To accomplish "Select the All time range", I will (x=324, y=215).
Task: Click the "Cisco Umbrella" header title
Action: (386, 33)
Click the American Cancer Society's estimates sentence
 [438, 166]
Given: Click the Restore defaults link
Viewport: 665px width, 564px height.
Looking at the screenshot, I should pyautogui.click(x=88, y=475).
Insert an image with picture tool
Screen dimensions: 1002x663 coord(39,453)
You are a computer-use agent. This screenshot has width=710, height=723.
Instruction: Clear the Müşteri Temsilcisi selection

...

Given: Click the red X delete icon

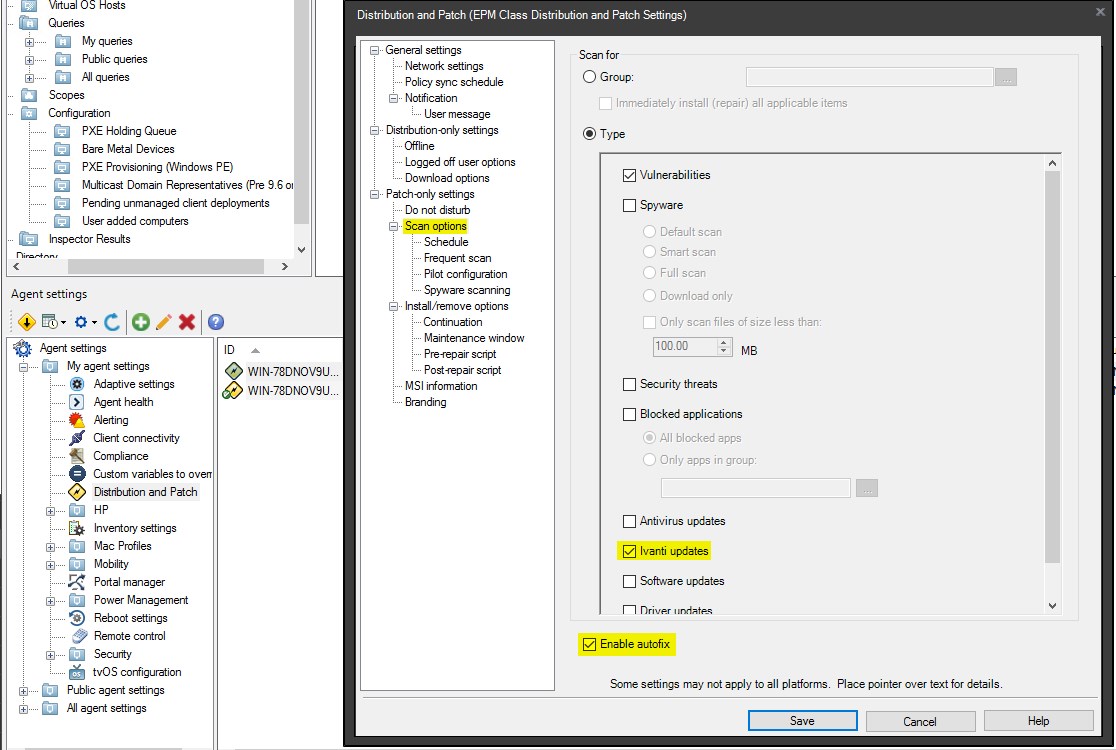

= TASK STATEMENT =
Lines containing the word "Given" are to be located in the entries and copied.

= ANSWER AREA =
Given: Click the Restore defaults link
Given: Click the red X delete icon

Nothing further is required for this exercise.